• [本演習の課題]
A) トコジラミの記事で、日本では1970年頃を境にトコジラミがほぼ全滅したと考えられていた要因をすべて挙げてください。
B) トコジラミの記事について、次の問いに答えてください。
(i) トコジラミは昼間どこに隠れているか。
(ii) 足立雅也さんは何の代表か。
(iii) 日本でトコジラミの被害が再び増えはじめたのはいつ頃か。
C) トコジラミの記事を、最後の文の続きから書き継いでください。

昼間は家具やベッドの隙間に隠れていて、夜になると這い出し、就寝中の人の血を吸う “トコジラミ”の被害が日本でも増えているという。
「トコジラミに刺されて精神が崩壊しかけた」「あんな体験は二度としたくない」と話すのは、害虫駆除のプロで、日本におけるトコジラミ駆除研究の第一人者でもある、足立雅也さん(808シティ代表)。
トコジラミとはいったいどんな生き物なのか、刺されるとどんな症状を発症するのか?刺された跡の特徴は?お話を聞いた。
「戦後まもなくの時代は、日本全国どこの家庭にもトコジラミは生息していましたが、生活環境の改善やライフスタイルの変化、殺虫剤の普及等によって、日本では1970年頃を境にほぼ全滅したと考えられていました。しかし、2010年前後から再び被害が増えはじめ、新型コロナが収まりインバウンドが戻った今、トコジラミの被害はますます増加傾向にあります」
近年被害が増えているとはいうものの、おそらくこの記事を読んでいる人のほとんどは、トコジラミの姿を実際には見たことがないはず。まずトコジラミの生態について足立さんに聞いてみた。以下、箇条書きでまとめておこう。

• [提供データ]
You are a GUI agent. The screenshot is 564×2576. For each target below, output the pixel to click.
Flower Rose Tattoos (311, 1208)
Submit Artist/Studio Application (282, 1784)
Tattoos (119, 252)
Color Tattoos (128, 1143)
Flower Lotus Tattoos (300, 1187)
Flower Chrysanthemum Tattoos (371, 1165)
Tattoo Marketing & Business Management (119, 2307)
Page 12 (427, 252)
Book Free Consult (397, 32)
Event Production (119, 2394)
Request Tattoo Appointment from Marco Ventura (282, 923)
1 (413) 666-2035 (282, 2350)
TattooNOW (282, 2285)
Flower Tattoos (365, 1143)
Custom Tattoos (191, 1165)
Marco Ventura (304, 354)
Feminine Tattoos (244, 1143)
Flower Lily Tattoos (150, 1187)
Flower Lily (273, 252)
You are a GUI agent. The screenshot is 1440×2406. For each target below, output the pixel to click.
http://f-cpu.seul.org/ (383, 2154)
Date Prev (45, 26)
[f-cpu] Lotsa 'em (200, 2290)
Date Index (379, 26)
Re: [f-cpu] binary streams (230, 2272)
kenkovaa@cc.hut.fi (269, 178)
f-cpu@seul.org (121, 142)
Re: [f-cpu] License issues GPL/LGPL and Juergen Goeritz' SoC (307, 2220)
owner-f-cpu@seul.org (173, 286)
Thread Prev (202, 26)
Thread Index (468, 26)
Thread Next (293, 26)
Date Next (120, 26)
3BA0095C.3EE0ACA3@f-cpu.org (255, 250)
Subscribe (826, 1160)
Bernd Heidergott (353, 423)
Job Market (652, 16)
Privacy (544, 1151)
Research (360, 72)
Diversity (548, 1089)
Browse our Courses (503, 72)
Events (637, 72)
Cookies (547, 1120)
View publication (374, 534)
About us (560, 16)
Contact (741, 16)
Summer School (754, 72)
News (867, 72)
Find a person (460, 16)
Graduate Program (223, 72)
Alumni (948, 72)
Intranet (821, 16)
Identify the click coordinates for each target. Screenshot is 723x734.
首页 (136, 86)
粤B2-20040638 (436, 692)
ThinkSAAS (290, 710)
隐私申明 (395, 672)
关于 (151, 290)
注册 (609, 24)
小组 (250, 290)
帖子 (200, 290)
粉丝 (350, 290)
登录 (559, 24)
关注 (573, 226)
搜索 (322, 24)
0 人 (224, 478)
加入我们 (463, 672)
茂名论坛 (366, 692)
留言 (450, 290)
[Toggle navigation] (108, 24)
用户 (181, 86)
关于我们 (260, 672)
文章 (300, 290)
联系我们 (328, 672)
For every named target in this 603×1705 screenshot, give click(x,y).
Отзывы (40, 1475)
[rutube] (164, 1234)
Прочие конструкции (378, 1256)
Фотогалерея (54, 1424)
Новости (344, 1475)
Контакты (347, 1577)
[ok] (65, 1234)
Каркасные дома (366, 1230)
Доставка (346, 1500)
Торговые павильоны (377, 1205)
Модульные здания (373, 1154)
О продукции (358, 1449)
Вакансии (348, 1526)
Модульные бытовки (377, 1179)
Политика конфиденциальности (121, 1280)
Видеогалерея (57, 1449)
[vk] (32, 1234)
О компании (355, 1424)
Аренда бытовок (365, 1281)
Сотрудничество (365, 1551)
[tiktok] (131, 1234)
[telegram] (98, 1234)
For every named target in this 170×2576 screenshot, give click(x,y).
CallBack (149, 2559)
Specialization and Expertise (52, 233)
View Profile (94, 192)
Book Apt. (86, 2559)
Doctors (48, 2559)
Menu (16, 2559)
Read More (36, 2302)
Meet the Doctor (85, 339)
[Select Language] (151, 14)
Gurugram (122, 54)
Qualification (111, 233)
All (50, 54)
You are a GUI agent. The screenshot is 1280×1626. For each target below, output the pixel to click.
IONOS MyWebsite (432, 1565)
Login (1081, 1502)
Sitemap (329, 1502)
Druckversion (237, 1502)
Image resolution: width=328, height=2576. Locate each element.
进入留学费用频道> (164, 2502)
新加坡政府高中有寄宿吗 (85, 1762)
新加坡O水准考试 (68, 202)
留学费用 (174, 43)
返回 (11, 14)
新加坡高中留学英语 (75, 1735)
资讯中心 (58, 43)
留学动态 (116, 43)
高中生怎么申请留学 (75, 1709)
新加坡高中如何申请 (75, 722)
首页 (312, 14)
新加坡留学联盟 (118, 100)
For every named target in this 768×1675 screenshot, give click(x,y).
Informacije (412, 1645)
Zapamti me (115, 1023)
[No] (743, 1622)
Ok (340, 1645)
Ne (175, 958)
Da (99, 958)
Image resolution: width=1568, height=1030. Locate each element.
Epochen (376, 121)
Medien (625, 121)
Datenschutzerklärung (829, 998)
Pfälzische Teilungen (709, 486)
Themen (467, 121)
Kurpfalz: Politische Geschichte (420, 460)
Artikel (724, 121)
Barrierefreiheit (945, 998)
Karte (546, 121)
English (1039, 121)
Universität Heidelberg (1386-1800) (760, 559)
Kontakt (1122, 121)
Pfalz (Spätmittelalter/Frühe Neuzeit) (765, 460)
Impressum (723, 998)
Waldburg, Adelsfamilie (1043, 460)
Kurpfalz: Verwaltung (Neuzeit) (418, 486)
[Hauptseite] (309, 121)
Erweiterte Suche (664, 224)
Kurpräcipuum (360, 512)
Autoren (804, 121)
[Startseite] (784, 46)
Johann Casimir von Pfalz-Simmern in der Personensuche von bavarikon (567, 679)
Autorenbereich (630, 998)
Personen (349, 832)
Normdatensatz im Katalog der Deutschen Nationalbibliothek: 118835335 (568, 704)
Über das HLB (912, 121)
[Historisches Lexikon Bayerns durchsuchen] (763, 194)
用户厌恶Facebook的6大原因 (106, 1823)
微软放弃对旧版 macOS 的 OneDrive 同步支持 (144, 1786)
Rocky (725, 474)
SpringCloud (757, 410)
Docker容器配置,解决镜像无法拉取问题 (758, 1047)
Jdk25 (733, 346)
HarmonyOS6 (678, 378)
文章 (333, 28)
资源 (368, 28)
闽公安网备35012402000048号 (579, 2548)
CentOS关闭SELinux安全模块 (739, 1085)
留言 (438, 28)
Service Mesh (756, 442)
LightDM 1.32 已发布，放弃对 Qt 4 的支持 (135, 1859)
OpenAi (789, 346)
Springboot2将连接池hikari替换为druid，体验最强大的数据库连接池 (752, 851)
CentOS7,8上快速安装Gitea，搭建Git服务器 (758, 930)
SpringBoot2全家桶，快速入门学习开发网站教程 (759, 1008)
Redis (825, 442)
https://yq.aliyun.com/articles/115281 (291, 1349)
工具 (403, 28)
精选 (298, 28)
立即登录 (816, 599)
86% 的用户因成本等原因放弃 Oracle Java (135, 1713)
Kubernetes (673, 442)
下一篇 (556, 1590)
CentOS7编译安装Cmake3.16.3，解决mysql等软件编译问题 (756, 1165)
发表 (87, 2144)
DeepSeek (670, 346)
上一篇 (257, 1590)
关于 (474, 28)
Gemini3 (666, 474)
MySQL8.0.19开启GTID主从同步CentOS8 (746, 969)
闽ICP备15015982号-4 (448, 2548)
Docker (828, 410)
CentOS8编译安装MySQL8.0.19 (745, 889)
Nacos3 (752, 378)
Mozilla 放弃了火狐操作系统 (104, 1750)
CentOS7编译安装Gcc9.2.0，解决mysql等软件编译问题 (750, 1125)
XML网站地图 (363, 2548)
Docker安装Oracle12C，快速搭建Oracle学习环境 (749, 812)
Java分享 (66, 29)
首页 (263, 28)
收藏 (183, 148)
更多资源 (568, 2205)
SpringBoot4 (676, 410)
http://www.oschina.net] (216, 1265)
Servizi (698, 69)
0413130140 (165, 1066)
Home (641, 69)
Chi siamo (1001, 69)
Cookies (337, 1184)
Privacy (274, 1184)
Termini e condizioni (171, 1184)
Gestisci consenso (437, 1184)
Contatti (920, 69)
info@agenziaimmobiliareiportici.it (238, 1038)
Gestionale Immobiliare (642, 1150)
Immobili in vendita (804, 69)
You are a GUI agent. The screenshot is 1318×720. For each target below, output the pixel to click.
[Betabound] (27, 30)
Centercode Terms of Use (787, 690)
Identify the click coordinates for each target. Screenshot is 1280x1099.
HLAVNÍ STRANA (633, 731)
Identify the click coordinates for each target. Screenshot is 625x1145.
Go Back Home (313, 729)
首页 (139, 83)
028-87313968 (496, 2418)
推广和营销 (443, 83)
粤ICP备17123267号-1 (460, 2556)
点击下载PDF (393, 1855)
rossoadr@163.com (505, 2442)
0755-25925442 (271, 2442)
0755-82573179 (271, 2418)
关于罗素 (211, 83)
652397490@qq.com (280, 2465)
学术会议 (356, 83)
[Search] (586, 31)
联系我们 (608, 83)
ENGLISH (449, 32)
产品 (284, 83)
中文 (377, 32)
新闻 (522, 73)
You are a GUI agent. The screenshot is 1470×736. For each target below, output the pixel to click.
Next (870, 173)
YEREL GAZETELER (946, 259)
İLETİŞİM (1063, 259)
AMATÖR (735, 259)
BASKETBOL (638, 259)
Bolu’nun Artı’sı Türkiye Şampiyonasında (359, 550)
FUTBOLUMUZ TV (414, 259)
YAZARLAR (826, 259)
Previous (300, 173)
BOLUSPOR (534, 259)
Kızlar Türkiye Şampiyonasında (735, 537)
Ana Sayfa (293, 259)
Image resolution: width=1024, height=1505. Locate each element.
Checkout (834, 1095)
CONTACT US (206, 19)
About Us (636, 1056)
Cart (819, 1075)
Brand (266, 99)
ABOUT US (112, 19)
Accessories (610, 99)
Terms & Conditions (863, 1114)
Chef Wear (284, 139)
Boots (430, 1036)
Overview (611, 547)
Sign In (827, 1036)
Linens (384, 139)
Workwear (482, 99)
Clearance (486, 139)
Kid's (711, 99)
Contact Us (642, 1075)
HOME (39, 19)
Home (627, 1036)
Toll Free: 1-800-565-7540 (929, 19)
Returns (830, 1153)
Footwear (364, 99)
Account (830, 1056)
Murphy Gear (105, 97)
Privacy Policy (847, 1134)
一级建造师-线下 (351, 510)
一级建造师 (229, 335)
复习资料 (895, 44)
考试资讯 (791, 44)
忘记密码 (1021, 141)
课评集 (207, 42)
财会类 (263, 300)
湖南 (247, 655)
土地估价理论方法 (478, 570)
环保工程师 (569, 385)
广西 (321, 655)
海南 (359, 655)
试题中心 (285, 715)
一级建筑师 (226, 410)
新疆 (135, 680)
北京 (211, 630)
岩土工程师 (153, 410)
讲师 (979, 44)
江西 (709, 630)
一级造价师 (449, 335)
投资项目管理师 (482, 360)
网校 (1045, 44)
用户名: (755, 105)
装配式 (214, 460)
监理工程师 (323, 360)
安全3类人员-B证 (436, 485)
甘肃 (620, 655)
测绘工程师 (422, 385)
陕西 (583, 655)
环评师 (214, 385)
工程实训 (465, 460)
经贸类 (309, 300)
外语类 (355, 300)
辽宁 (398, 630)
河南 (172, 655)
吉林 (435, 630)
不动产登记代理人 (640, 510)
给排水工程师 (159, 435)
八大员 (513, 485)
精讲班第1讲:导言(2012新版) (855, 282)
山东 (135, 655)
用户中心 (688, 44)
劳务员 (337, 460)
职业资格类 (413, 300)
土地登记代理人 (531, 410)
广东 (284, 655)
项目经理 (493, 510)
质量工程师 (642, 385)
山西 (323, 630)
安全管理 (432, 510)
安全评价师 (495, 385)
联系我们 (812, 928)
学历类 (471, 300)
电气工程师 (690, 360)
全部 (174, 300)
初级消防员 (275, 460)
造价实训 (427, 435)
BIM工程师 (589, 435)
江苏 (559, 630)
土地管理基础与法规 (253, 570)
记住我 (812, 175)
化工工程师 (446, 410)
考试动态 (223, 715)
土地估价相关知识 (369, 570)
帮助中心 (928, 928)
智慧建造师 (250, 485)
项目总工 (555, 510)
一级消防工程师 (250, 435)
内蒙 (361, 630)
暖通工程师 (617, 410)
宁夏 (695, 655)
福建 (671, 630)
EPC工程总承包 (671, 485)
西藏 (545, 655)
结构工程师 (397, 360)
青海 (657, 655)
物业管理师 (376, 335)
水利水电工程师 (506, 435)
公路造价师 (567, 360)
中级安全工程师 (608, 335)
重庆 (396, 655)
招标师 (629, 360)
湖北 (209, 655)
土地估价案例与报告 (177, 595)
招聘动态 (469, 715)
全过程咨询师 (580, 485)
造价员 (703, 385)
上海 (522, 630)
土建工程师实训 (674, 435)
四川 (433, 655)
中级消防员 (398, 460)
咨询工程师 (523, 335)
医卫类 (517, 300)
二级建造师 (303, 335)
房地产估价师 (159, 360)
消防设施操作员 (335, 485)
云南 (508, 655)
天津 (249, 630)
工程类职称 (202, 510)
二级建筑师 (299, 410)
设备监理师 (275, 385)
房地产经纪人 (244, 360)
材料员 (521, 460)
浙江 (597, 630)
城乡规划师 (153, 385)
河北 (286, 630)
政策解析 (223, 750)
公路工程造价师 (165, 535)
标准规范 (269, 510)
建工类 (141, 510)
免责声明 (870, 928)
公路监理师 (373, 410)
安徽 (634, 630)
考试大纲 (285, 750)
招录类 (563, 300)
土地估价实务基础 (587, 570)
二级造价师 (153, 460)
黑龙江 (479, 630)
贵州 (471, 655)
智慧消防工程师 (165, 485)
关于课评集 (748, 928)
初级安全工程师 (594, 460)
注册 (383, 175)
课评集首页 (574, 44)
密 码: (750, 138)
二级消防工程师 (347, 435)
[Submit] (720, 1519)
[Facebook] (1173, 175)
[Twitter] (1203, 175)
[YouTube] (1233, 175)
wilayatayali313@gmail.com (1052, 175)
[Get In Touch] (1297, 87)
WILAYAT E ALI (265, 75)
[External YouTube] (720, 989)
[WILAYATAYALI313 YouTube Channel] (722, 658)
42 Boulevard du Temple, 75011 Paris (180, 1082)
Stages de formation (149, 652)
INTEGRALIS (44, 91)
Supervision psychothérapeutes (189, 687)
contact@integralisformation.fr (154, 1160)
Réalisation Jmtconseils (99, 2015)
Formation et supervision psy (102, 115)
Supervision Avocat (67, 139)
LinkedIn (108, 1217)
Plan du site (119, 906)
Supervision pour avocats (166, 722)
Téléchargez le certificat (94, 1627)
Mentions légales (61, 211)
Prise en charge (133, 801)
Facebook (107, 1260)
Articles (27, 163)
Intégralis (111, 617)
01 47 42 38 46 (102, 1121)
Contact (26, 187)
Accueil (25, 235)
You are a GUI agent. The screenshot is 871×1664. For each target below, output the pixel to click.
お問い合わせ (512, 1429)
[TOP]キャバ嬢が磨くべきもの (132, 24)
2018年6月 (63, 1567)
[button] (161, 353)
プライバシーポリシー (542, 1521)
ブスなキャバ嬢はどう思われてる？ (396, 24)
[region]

• [解答]
A)
生活環境の改善
ライフスタイルの変化
殺虫剤の普及

B)
(i) 家具やベッドの隙間
(ii) 808シティ
(iii) 2010年前後

C)
●トコジラミは吸血昆虫だが、シラミやダニの仲間ではなくカメムシの仲間。●幼虫は薄黄色で半透明のため見つけにくいが、成虫は茶褐色で体長5~8mm前後なので、肉眼でも確認できる。●メス、オス、幼虫、成虫ともに人間や他の動物の血を吸って生きている。吸血された人は数日間にわたって激しいかゆみに襲われる。●夜行性なので明るいところは苦手。夜間に就寝中の人の血を吸うことが多い。●飛ぶことはできないが、荷物や衣服にくっついて長距離を移動する。●宿泊施設にしばしば生息している。●交尾したメスは1日に5個前後の卵をほぼ毎日産む(1カ月に約150個)。環境条件が整えば卵から成虫になるまで2カ月かからない。●5~10月の暖かい時期が活動期だが、室内においては1年中活動可能。
以上がトコジラミのプロフィールだが、強い生命力と繁殖力を持ったやっかいな生き物であることがわかる。なかでも生活者として一番気になるのが「吸血されると強いかゆみに襲われる」という点だ。
足立さんによると、トコジラミによるかゆみにはタイムラグがあるのが特徴で、不思議なことに刺されてすぐは、かゆみも腫れも感じない人がほとんどだという。
「トコジラミに刺されたときに感じるかゆみは、吸血の際に人の体内に注入されるトコジラミの唾液(血液の凝固を防ぐ役割を果たす)によって引き起こされるアレルギー反応によるもの。だから初めて刺された人は、体内に唾液に反応する抗体をまだ持っていないため、すぐにはかゆくはならないのです。
平均5~6回刺されると体内に抗体が作られ、それ以降は猛烈にかゆみを感じるようになるようです。そのかゆみたるや尋常じゃないので、甘く見ていると大変なことになりますよ」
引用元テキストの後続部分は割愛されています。